Particle Phase

pysammos.particle_phase package

Subpackage for particle phase analysis.

Mixture theory conceives granular mixtures to be populated by all phases with associated partial macroscopic fields contributing to a bulk field, where a phase can be defined as any particle property, or combination of properties, such as density, size, shape, elasticity, roughness. In Pysammos we consider a phase to be defined by particle diameter and density, since they two properties directly related to the two main competing mechanisms in segregation: kinetic sieving and buoyancy, two ubiquitous processes in natural flows.

In Pysammos the phase detection is carried out by clustering particle data using the k-means algorithm (see figure below). The optimum number of clusters is chosen to be that with the absolute maximum in silhouette value, a measure for how well each point matches its assigned cluster relative to the nearest neighbouring cluster (d in figure below). Afterwards, the k-means algorithm is applied to the dataset with the optimum number of clusters (e in figure below) to obtain the phase-ascribed arrays, which are stored as attributes of the class instance.

Example of particle phase clustering. Illustration of the approach to detect particle phases. Synthetic data set of a bimodal particle diameter distribution (a). Synthetic data set of a bimodal particle density distribution (b). Cross-plot corresponding to the diameter and density distributions in (a) and (b), respectively (c). Cross-plot containing the same particle samples as (c) coloured by the phase they are classified to according to the k-means algorithm using the optimum number of clusters (d). Silhouette score for a given number of clusters employed in the k-means algorithm (grey), and the corresponding second derivative (black) (e). The absolute maximum in (e) is chosen to be the optimum number of clusters (dashed red).

Clustering module

pysammos.particle_phase.clustering module

This module provides tools to identify distinct particle phases based on their physical properties, specifically particle diameter and density, using unsupervised clustering techniques.
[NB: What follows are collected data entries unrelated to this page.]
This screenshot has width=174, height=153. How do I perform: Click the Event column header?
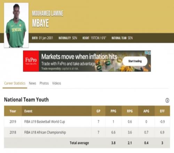point(57,111)
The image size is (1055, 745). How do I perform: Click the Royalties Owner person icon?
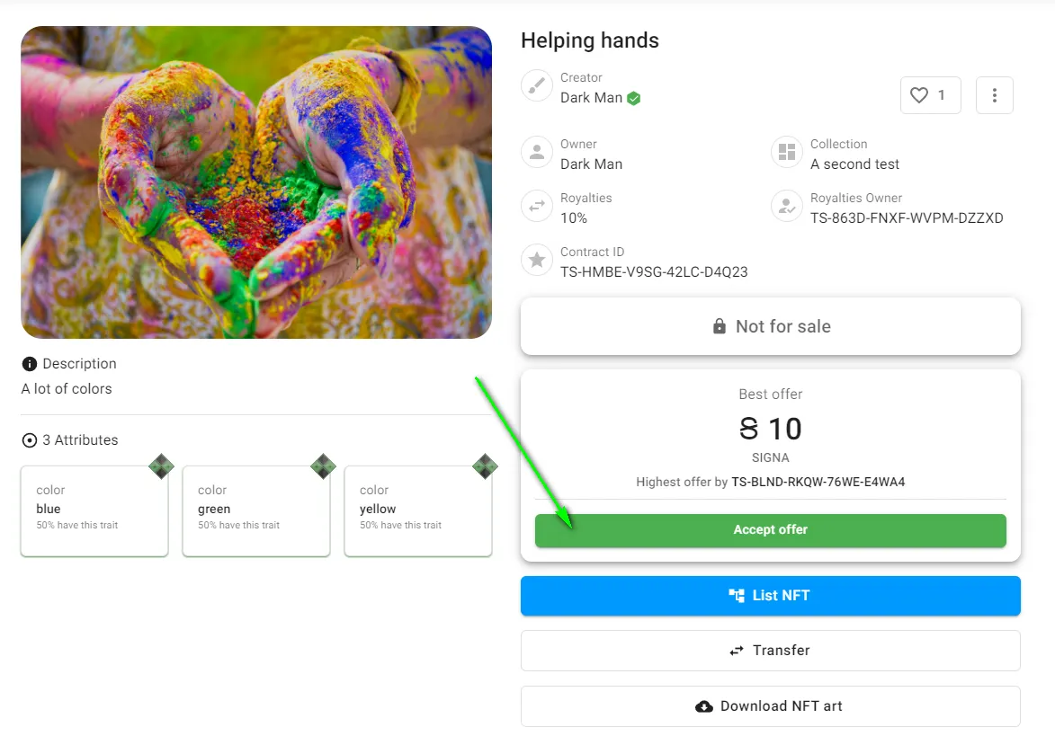click(787, 207)
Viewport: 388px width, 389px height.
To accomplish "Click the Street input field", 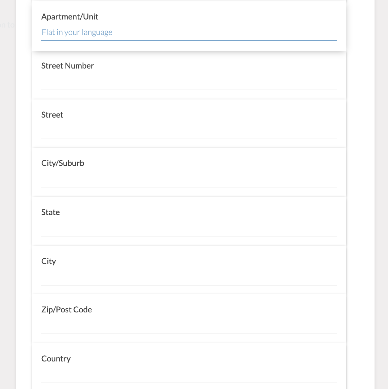I will coord(188,133).
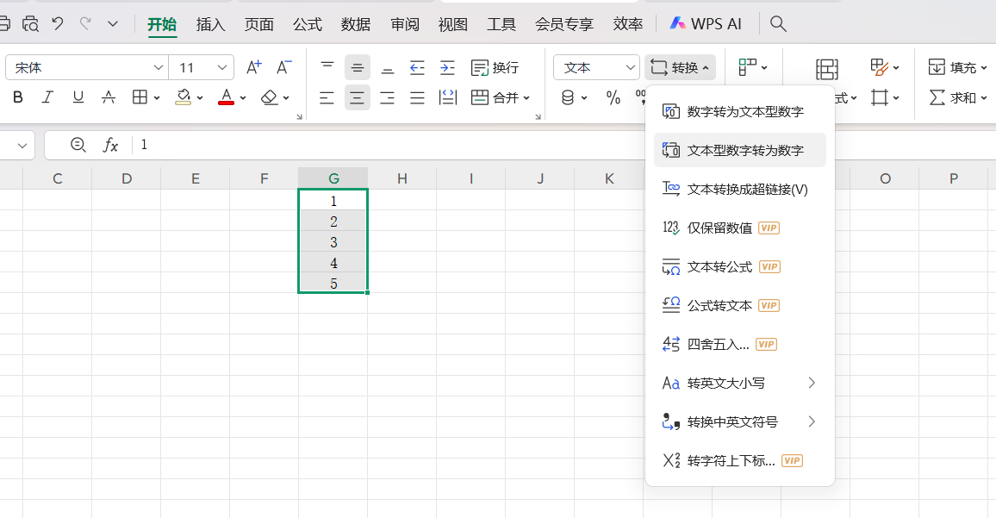Click the undo arrow icon
Screen dimensions: 996x518
tap(57, 24)
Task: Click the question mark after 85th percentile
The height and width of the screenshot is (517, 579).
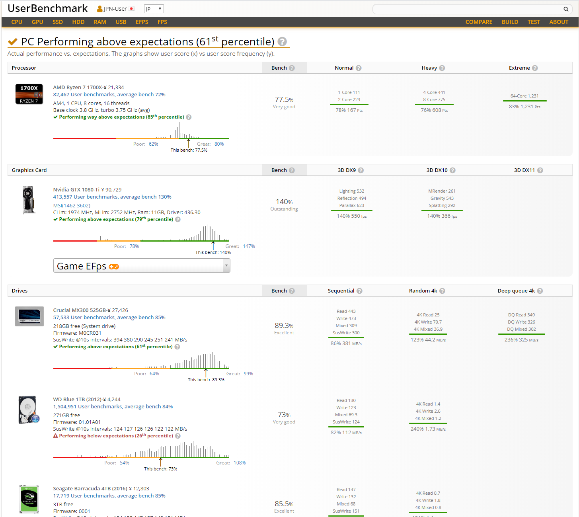Action: 189,117
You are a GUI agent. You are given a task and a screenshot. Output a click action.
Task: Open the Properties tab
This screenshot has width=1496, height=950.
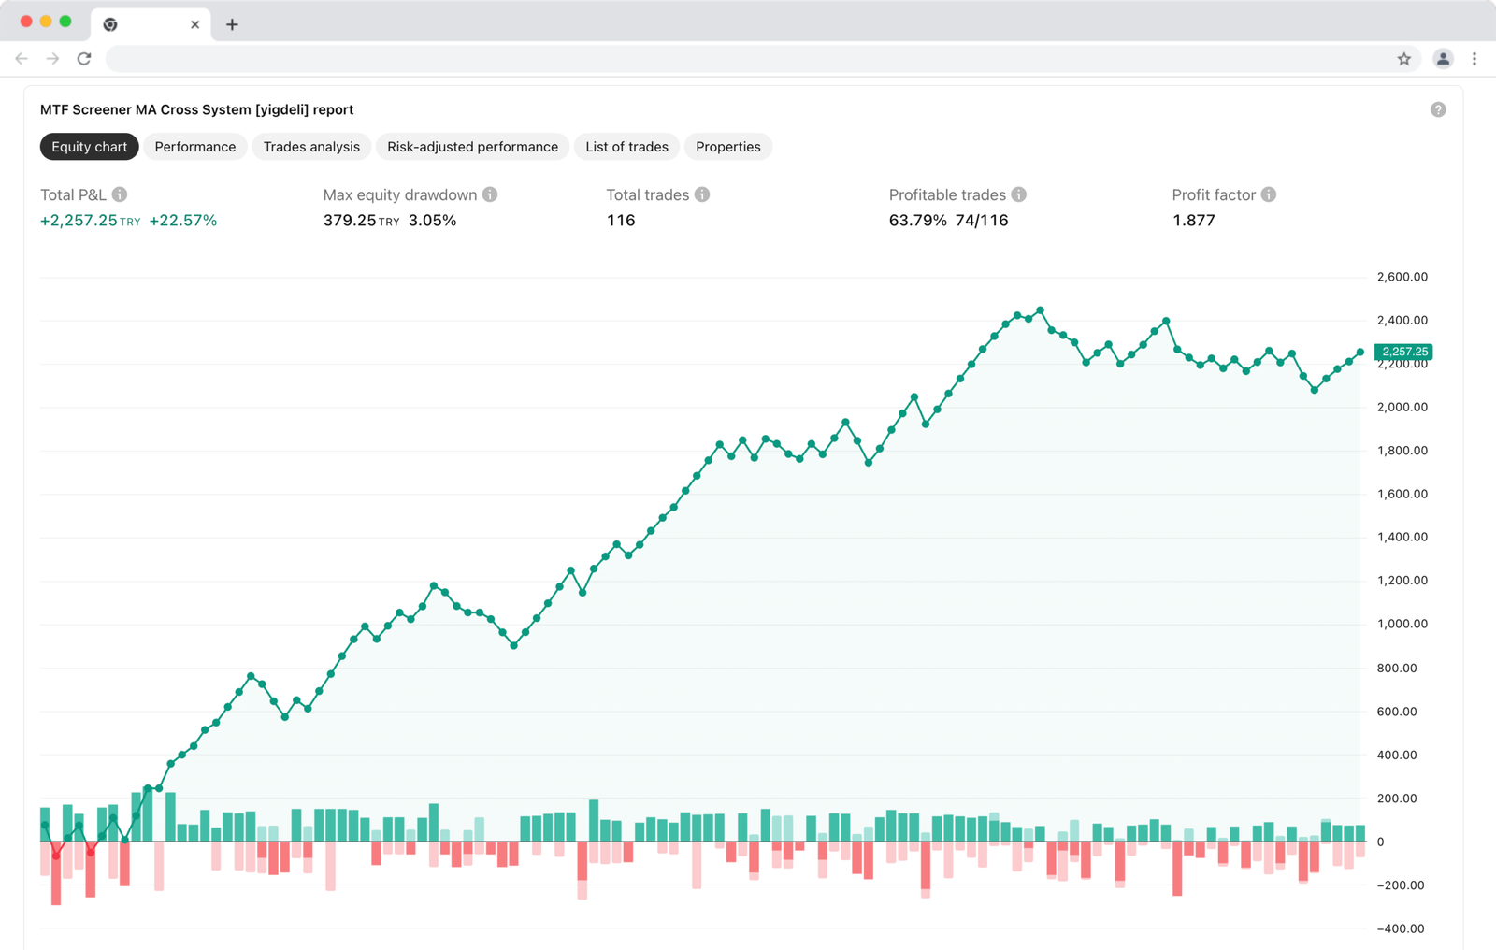pos(727,147)
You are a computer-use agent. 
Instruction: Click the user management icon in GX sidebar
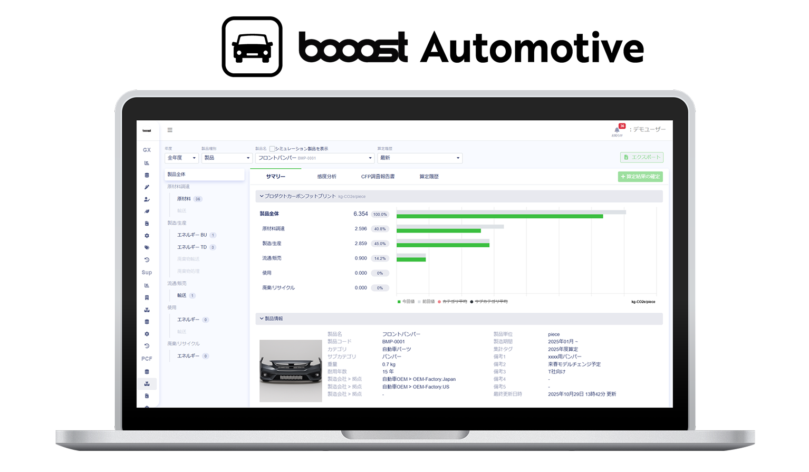[x=147, y=199]
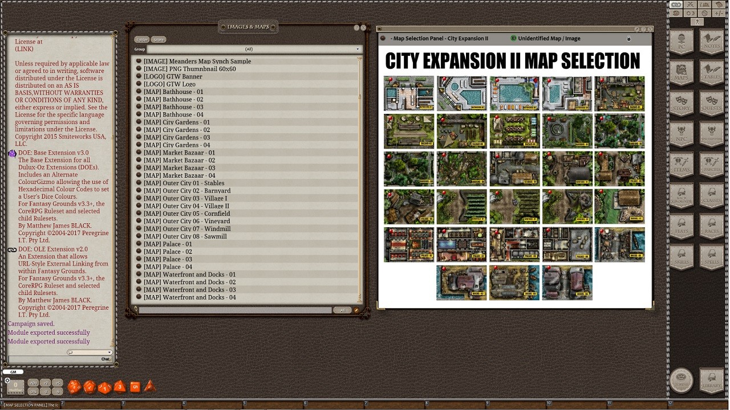Viewport: 730px width, 410px height.
Task: Expand the Group (All) dropdown
Action: tap(249, 49)
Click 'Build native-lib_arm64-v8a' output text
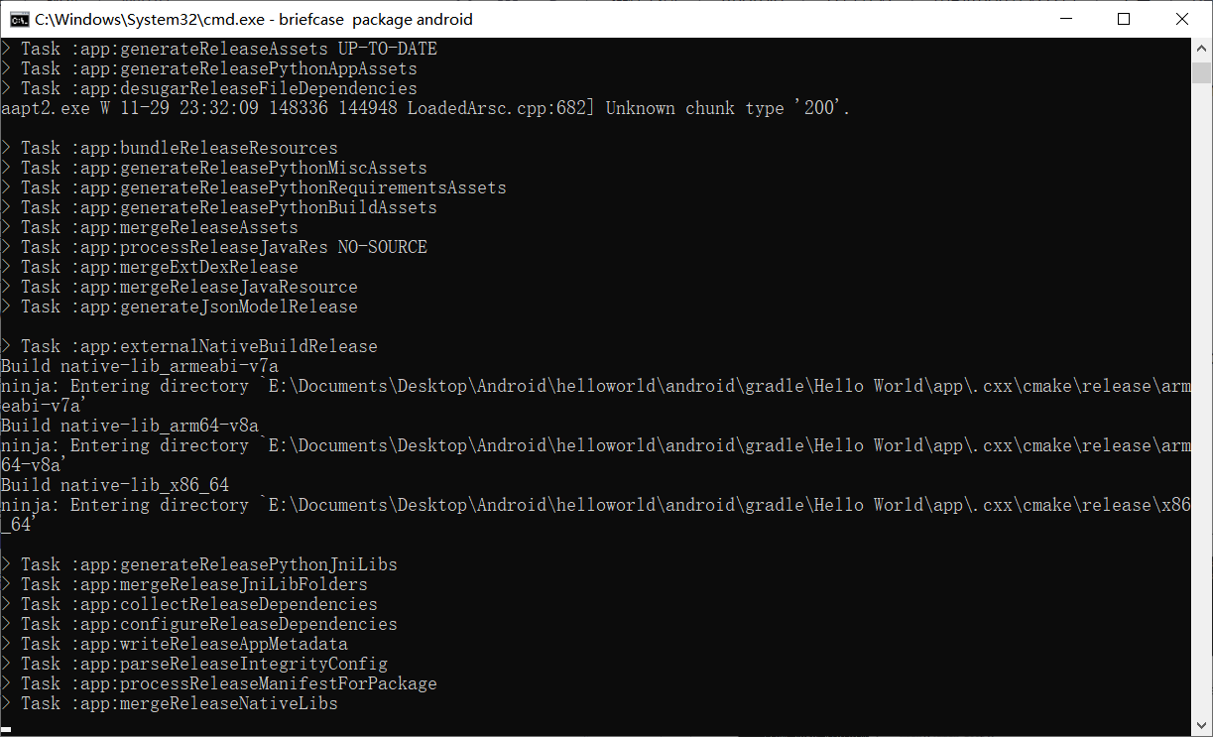The height and width of the screenshot is (737, 1213). (129, 426)
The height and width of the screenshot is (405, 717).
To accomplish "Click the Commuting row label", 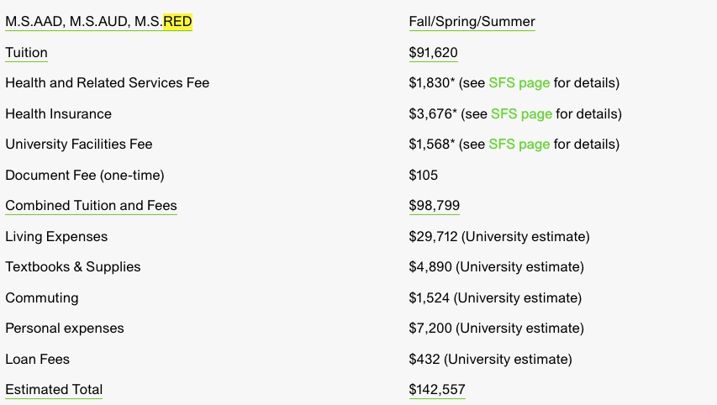I will point(42,298).
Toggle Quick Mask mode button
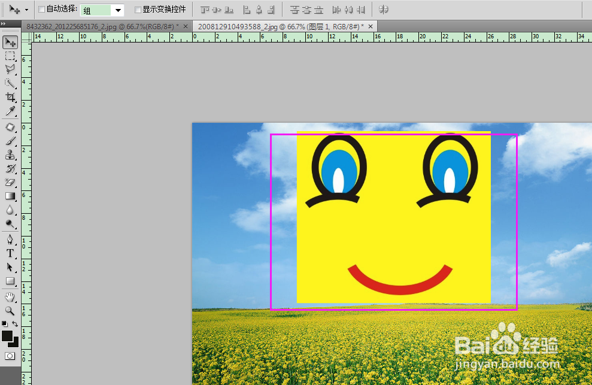Image resolution: width=592 pixels, height=385 pixels. (10, 356)
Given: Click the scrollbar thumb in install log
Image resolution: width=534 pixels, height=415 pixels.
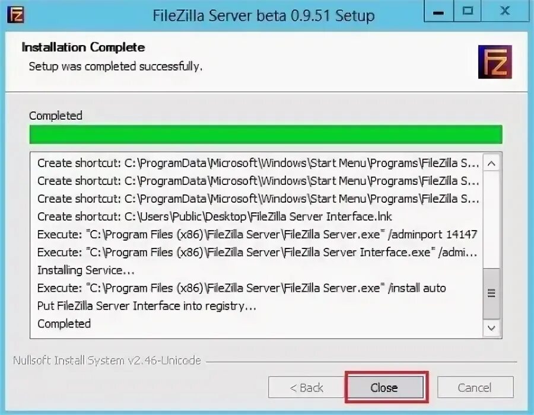Looking at the screenshot, I should coord(491,293).
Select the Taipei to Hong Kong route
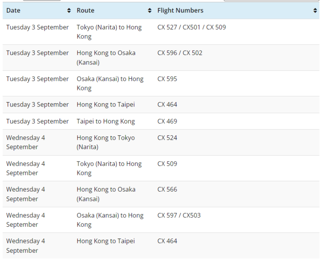The height and width of the screenshot is (260, 324). point(106,121)

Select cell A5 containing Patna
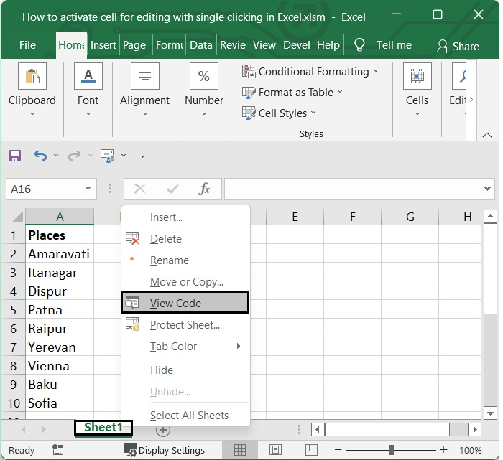pyautogui.click(x=60, y=310)
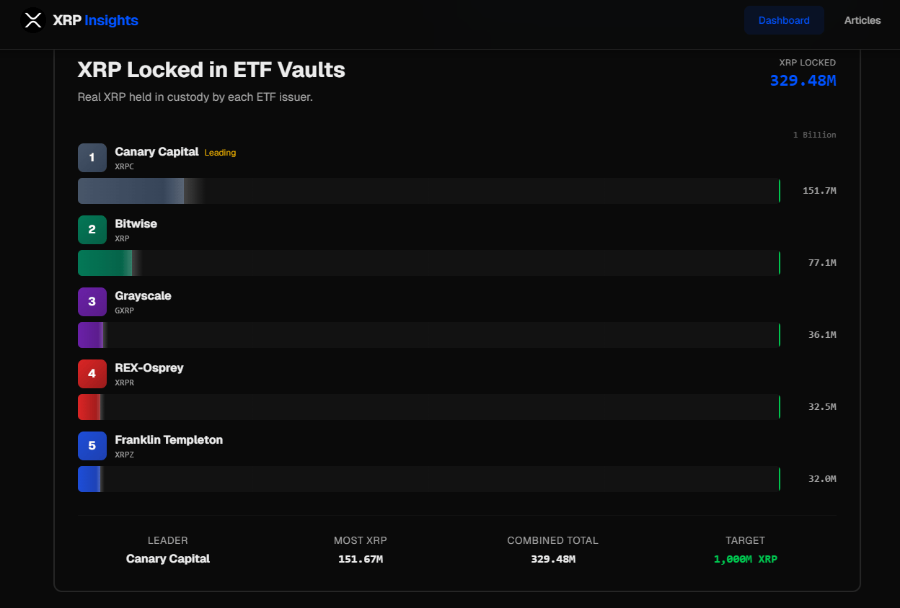Click the XRP Insights site title
This screenshot has width=900, height=608.
(94, 20)
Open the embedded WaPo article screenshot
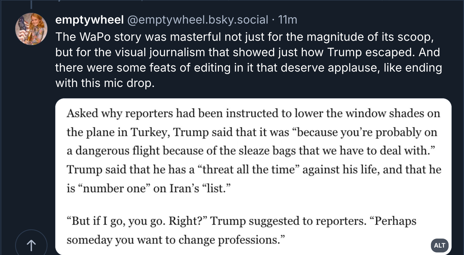 (x=253, y=176)
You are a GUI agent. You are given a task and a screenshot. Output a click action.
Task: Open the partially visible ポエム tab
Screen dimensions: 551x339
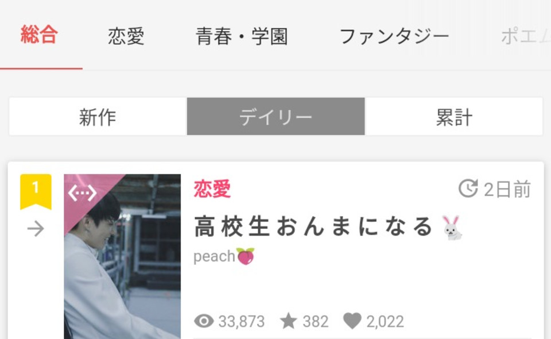coord(526,36)
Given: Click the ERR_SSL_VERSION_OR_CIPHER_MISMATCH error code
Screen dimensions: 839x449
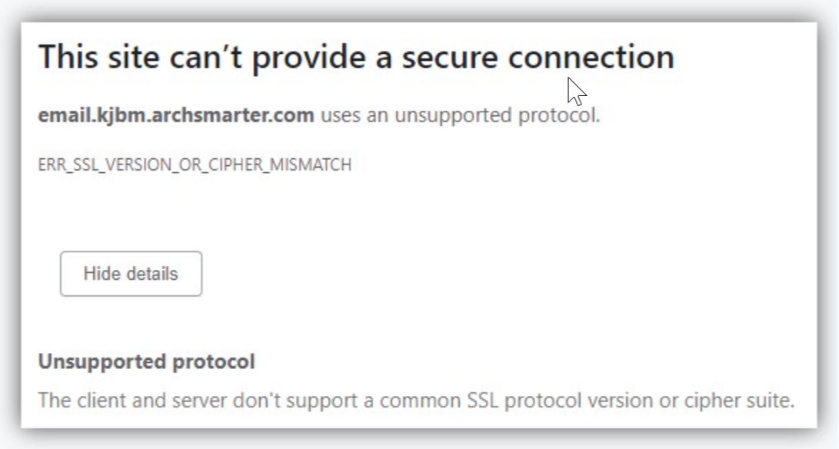Looking at the screenshot, I should 195,165.
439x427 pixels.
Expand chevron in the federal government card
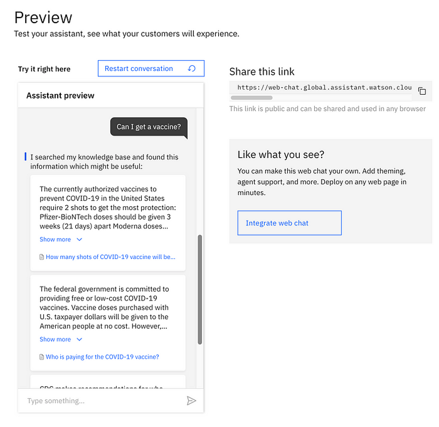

This module contains two main functions:

• find_phases(): Applies KMeans clustering to particle diameter and density data to identify distinct phases.

• plot_phases(): Visualizes the clustered particles and their phase cent

The clustering approach incorporates silhouette score evaluation and curvature analysis to select the most meaningful number of phases, aiding in material characterization, mixture analysis, or other particulate system studies.

pysammos.particle_phase.clustering.find_phases(particle_diameters, particle_densities, n_max)

Determine particle phases by clustering diameter and density data using KMeans.

This function scales the input data, estimates the optimal number of clusters based on silhouette scores and the curvature of the score plot, then applies KMeans clustering to assign particles to phases.

Inputs

particle_diametersfloat array, shape(N_particles,)

Array of particle diameters.

particle_densitiesfloat array, shape(N_particles,)

Array of particle densities.

n_maxint

Maximum number of clusters to test for optimal clustering.

Outputs

phasesfloat array, shape(n_clusters, 2)

Cluster centroids in the original feature space (diameter, density).

phase_arrayfloat array, shape(N_particles,)

Cluster labels (phase indices) assigned to each particle.

pysammos.particle_phase.clustering.plot_phases(particle_diameters, particle_densities, phases, phase_array)

Plot particle diameters vs densities colored by phase clusters with cluster centroids.

Inputs

particle_diametersfloat array, shape(N_particles,)

Array of particle diameters.

particle_densitiesfloat, shape(N_particles,)

Array of particle densities.

phasesfloat arra, shape(n_clusters, 2)

Cluster centroids in diameter-density space.

phase_arrayint array, shape(N_particles,)

Cluster labels for each particle.

Outputs

None

Displays a scatter plot showing clustered particles and centroids.